[Aim] Copy each line of the records that contains the string "Task", matching case exactly.

(Records of locating words and elements)
-- Begin --
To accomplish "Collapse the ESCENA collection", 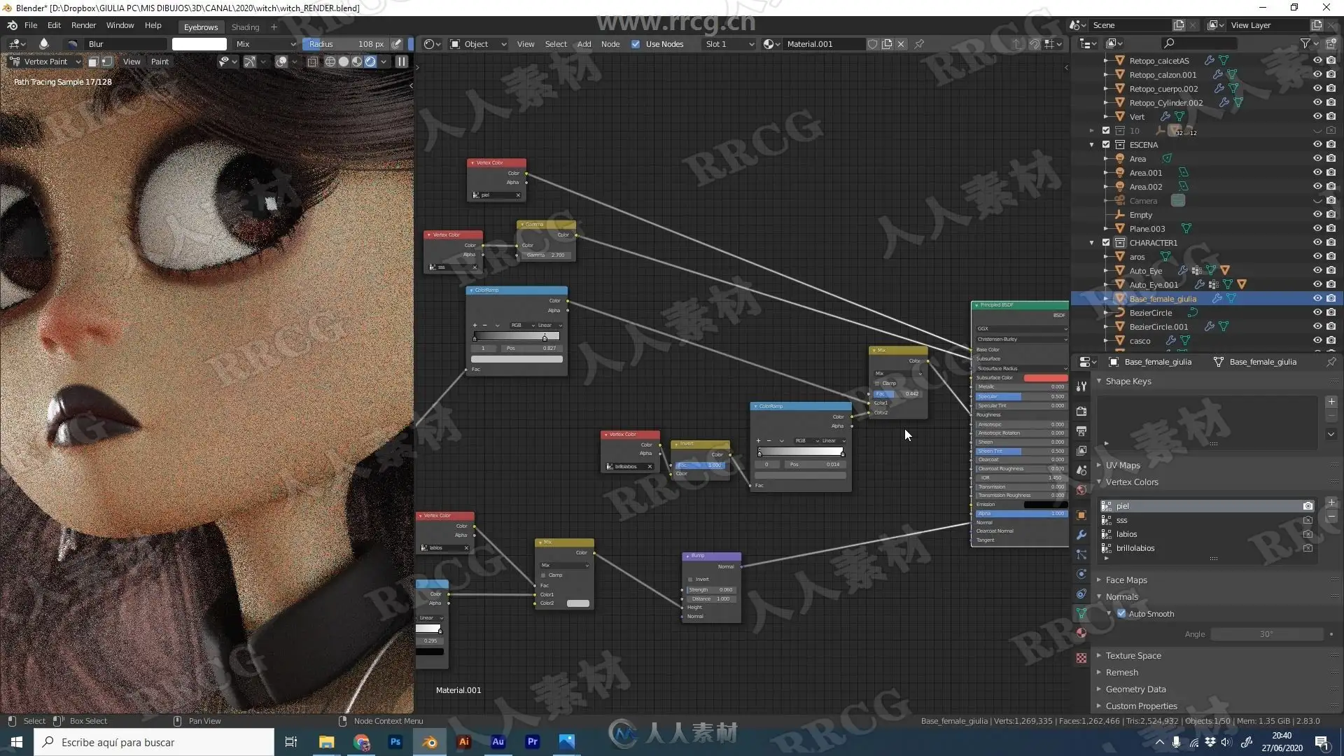I will pyautogui.click(x=1092, y=145).
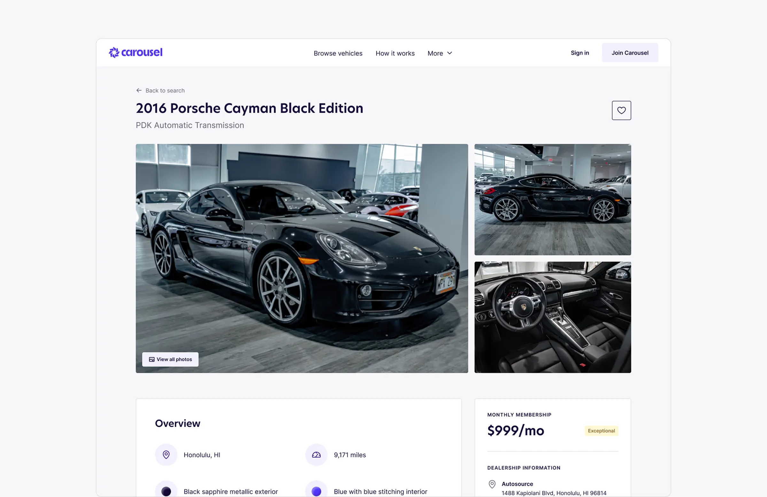Click the black sapphire exterior color swatch
Screen dimensions: 767x497
tap(166, 491)

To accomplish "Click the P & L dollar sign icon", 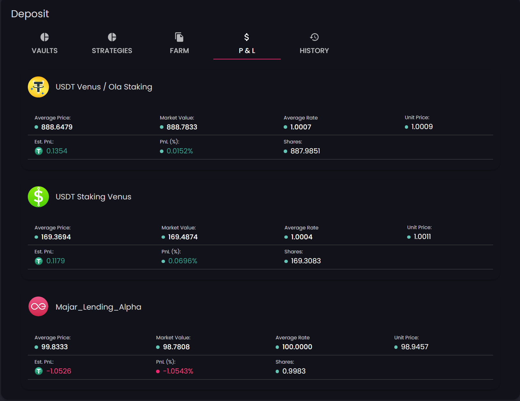I will [x=247, y=37].
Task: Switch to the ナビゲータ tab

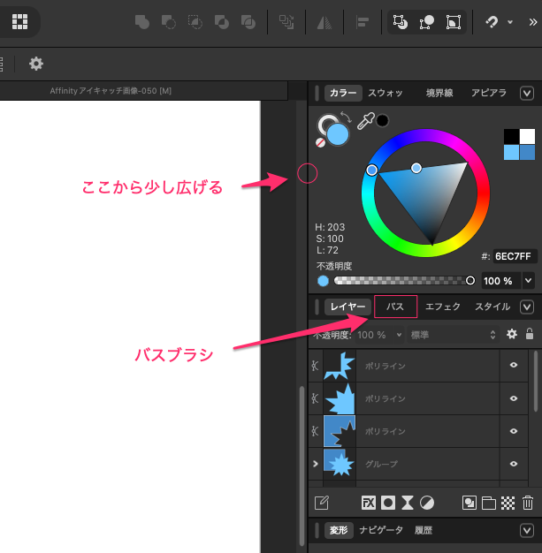Action: pos(381,530)
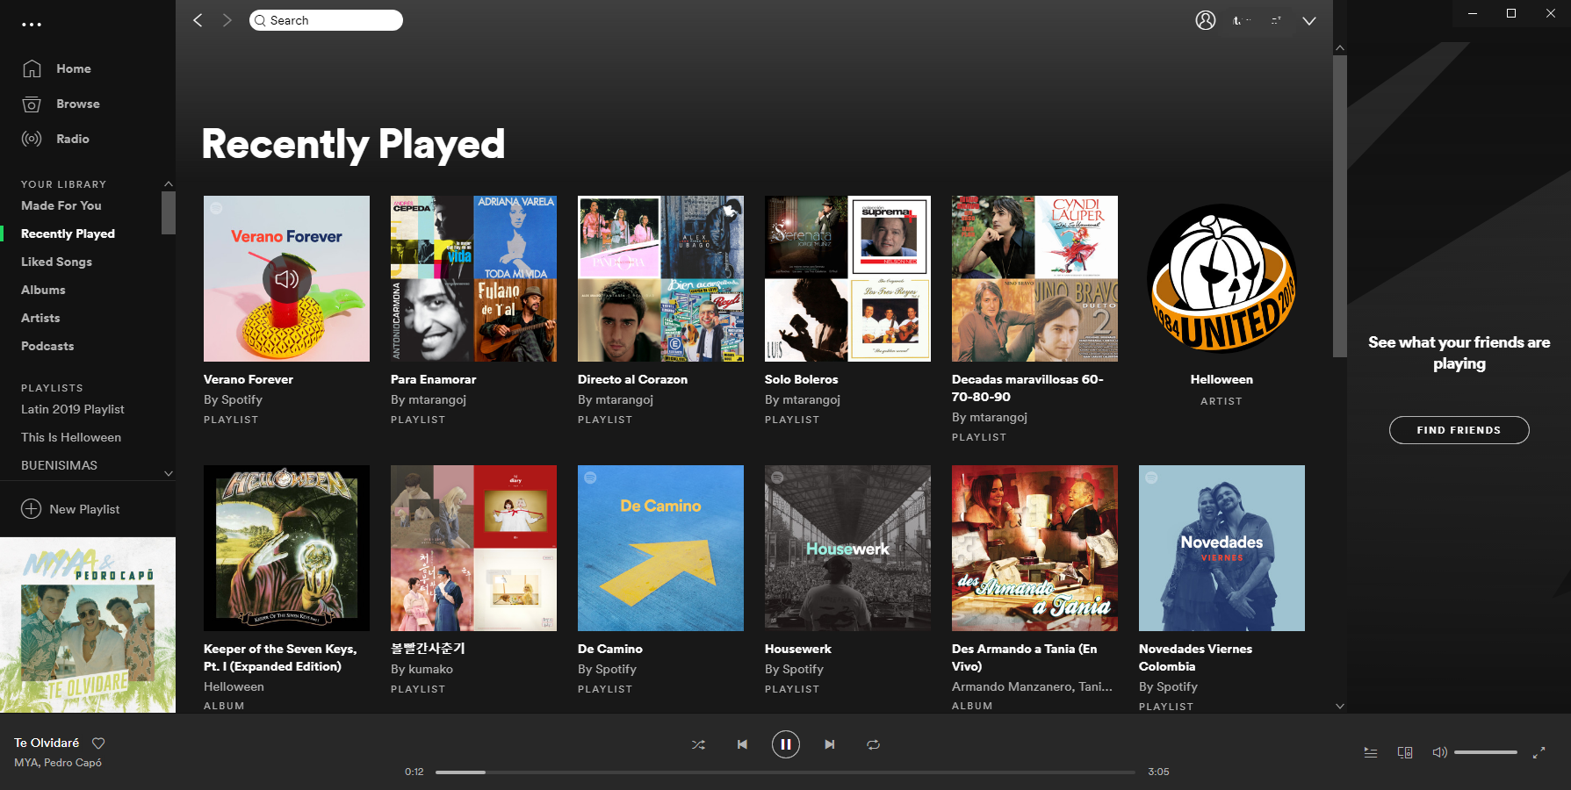Screen dimensions: 1571x790
Task: Toggle repeat mode
Action: click(873, 744)
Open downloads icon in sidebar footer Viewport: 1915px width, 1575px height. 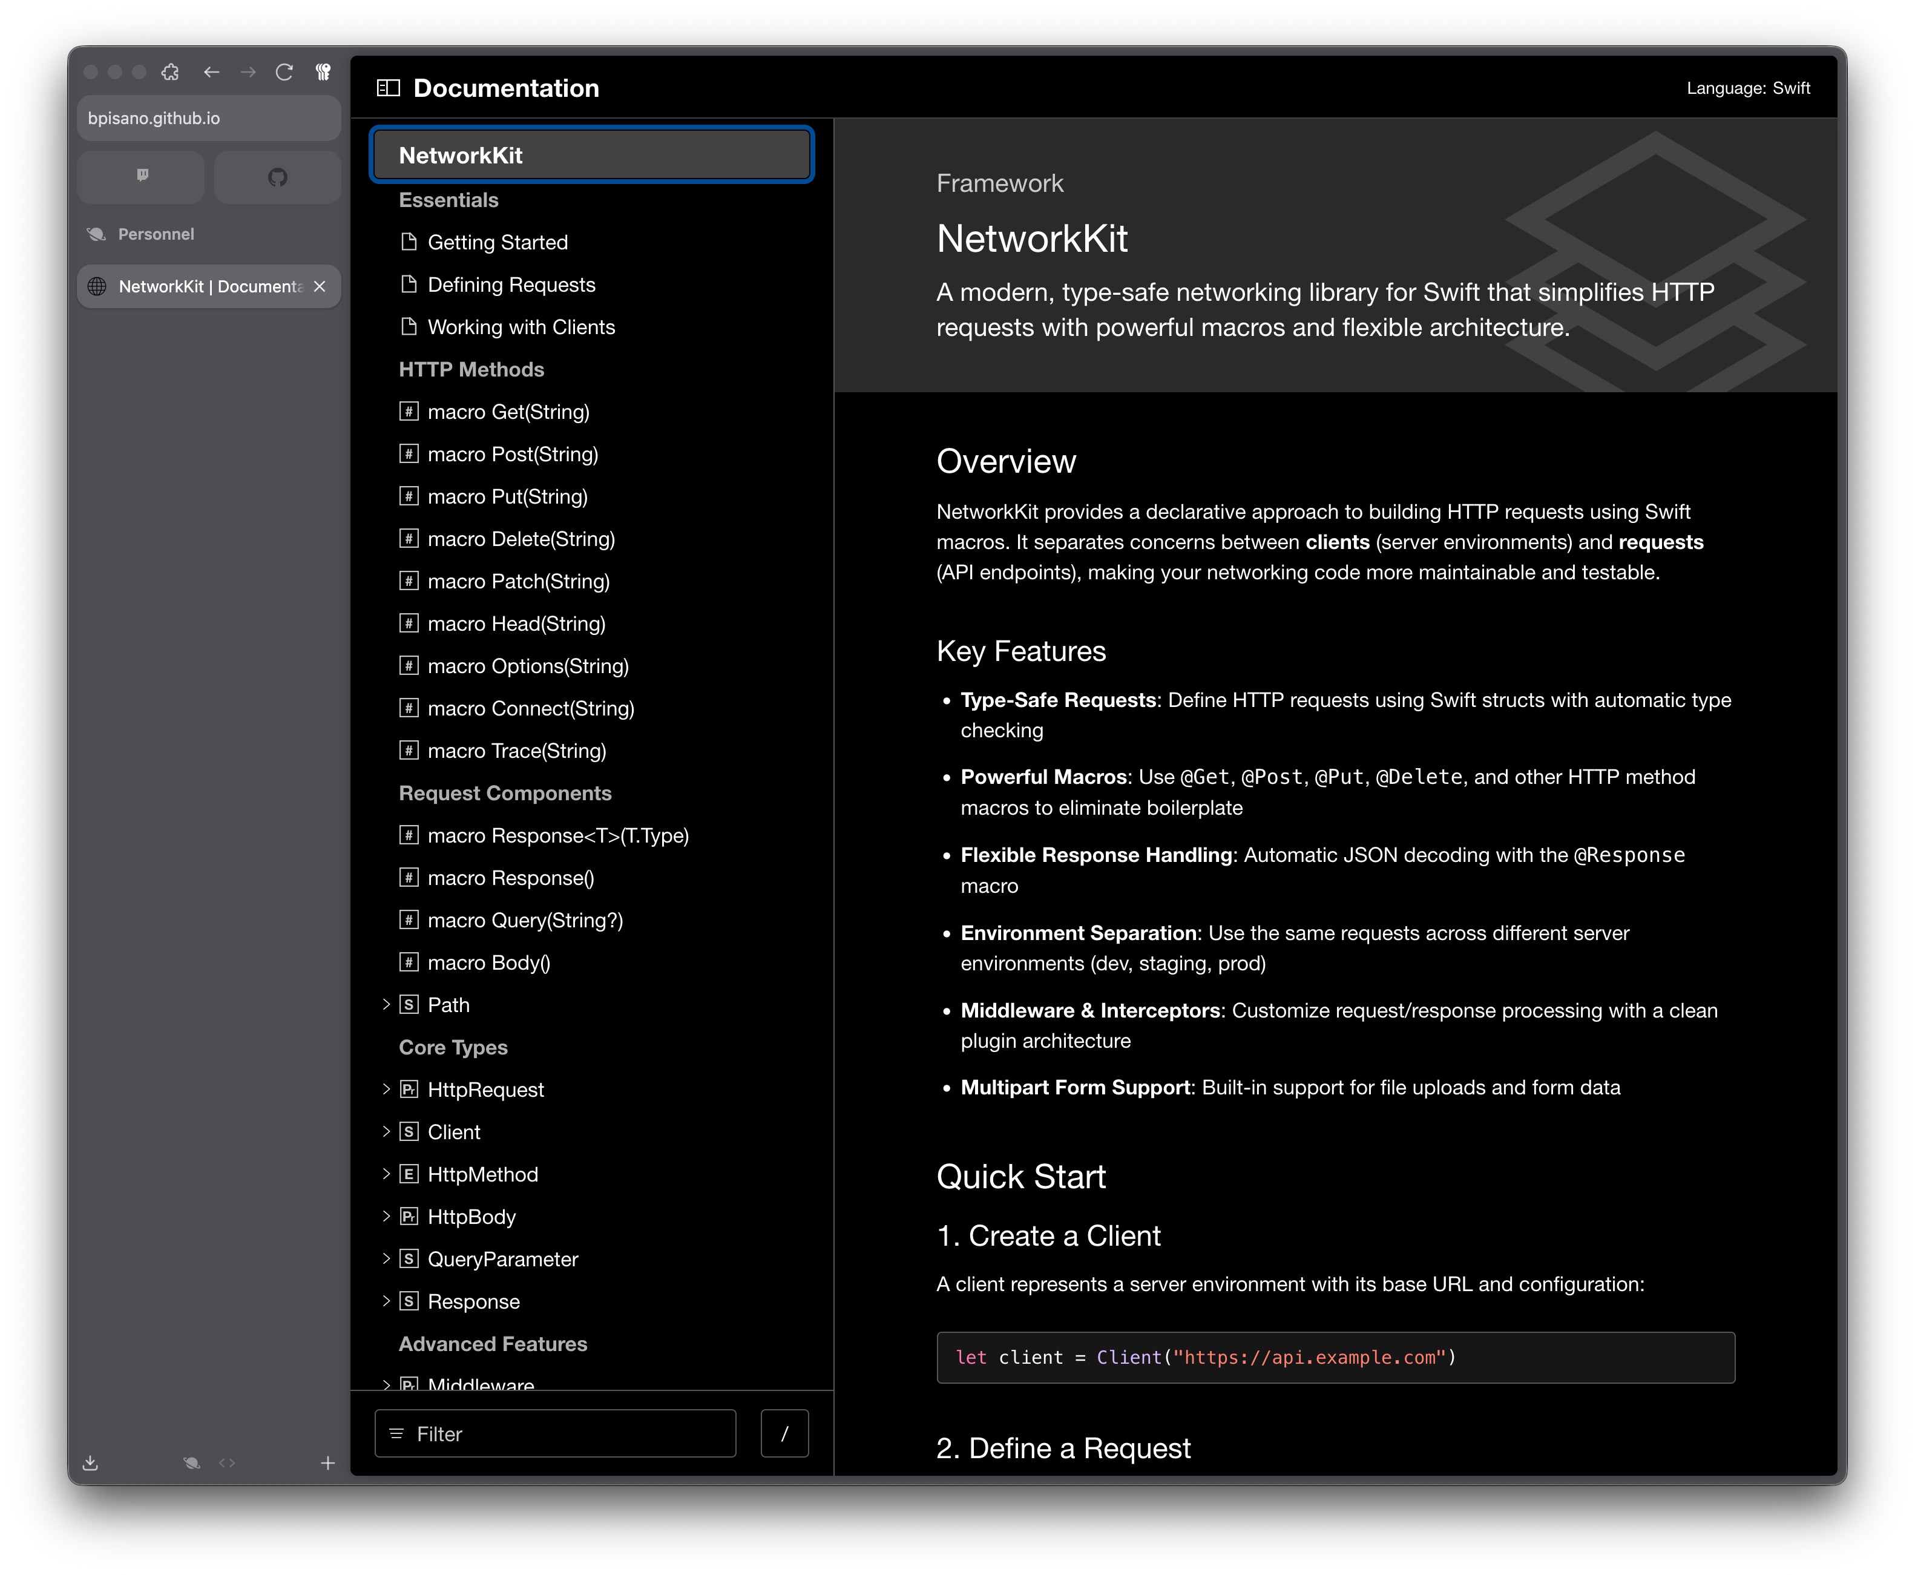[x=91, y=1463]
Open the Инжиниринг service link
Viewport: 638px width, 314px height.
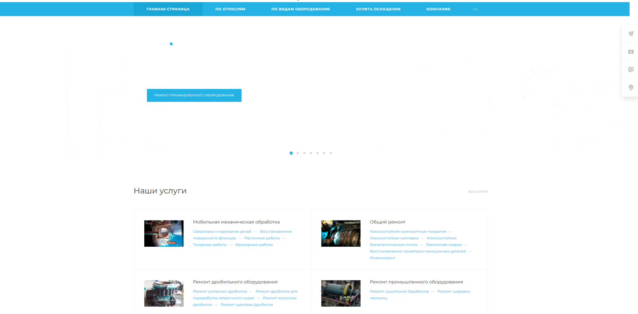pyautogui.click(x=382, y=258)
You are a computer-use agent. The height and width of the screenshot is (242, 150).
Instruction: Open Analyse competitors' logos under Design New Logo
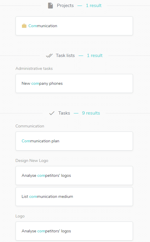click(74, 175)
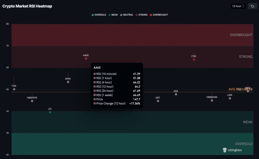Click the ADA data point
Image resolution: width=259 pixels, height=159 pixels.
point(176,94)
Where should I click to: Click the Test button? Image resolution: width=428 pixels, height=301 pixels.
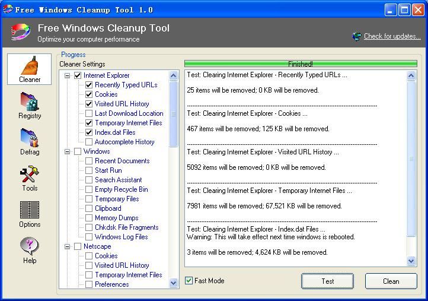(x=327, y=281)
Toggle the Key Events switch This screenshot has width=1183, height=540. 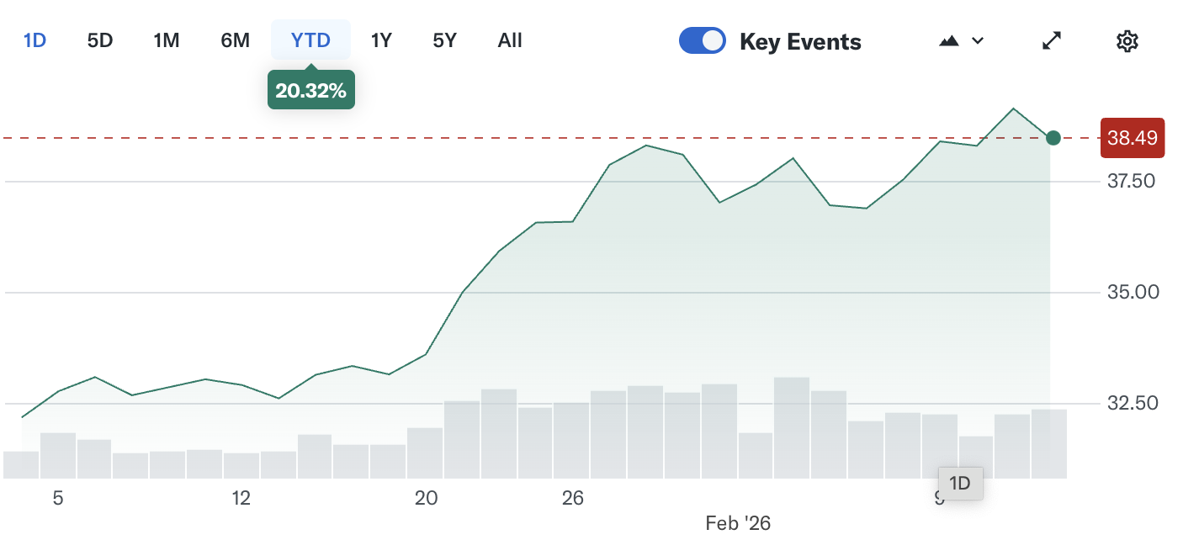tap(702, 41)
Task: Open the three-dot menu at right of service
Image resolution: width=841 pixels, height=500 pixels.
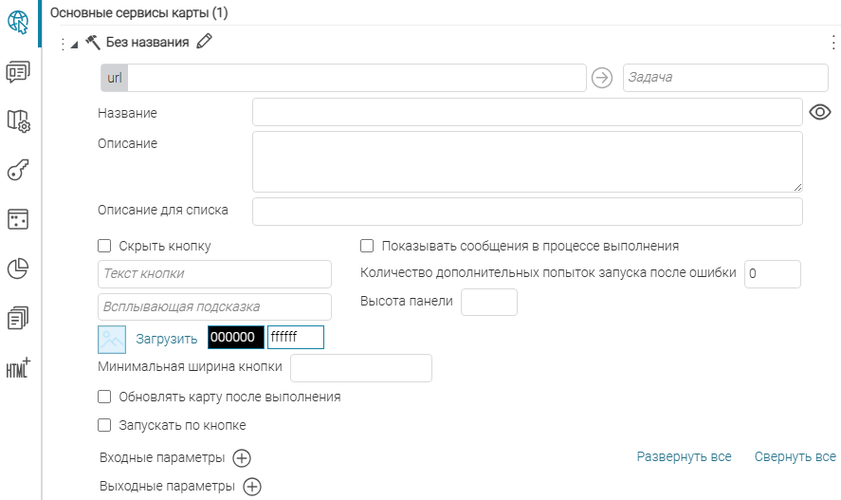Action: (x=833, y=43)
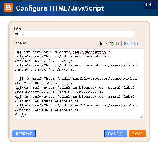The image size is (158, 143).
Task: Place cursor on the closing ul tag line
Action: (20, 114)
-- End --
[Reply to the exercise]
Task: Switch to the ナビゲータ tab
Task: Toggle repeat mode
Task: Open the three-dot menu at right of service
Task: Place cursor on the closing ul tag line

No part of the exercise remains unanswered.